Leave out the pictures and repeat exactly the lines from the one containing "You are a computer-use" through the final line of the listing below.

[[ Working data, beginning ]]

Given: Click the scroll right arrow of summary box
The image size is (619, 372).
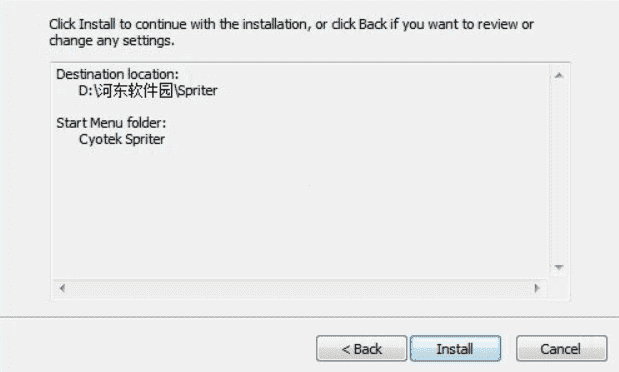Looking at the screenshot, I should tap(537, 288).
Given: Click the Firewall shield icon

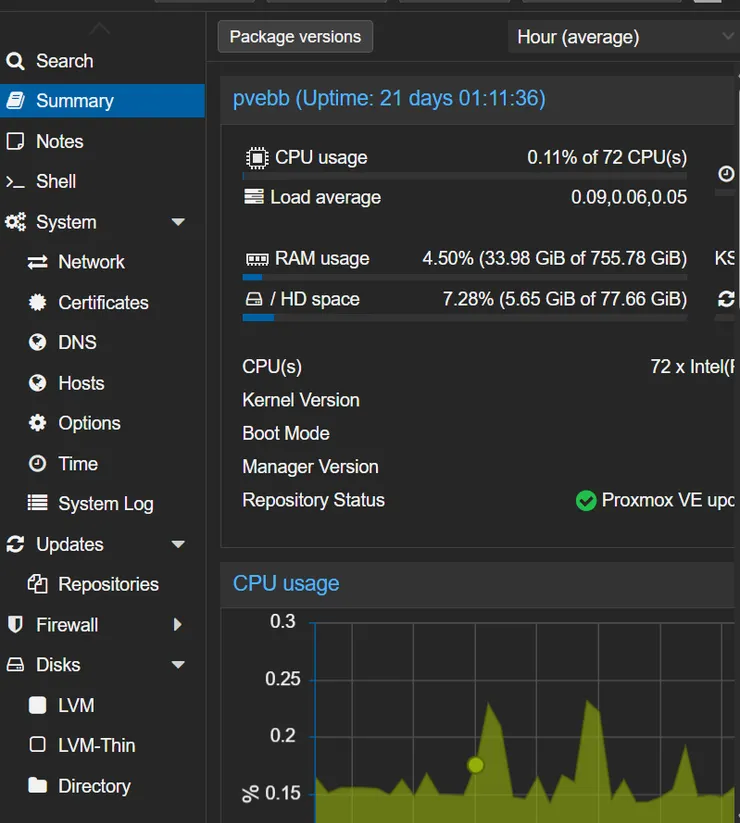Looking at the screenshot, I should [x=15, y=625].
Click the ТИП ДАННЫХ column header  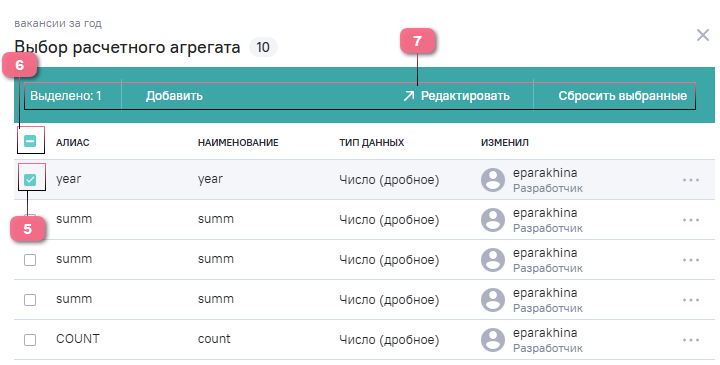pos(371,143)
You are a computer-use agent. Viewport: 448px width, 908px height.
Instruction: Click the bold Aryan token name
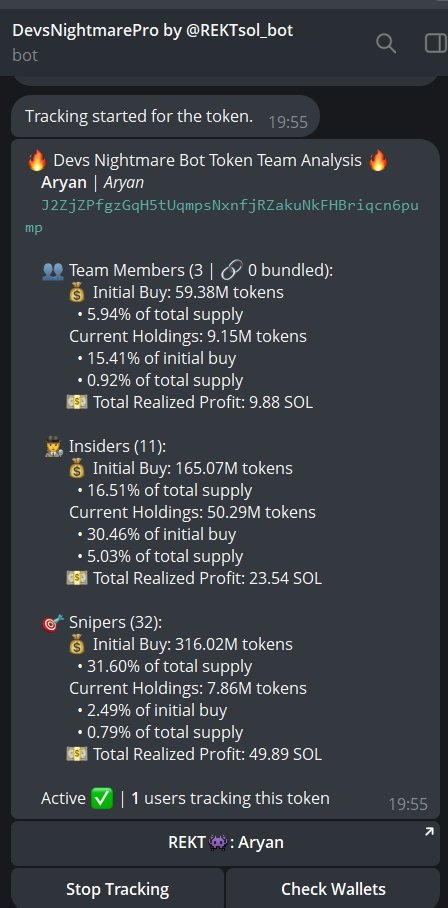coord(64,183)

[[ Working data, end ]]

▶ _Answer area_:
You are a computer-use agent. Viewport: 448px width, 908px height.
Instruction: Click the bold Aryan token name
coord(64,183)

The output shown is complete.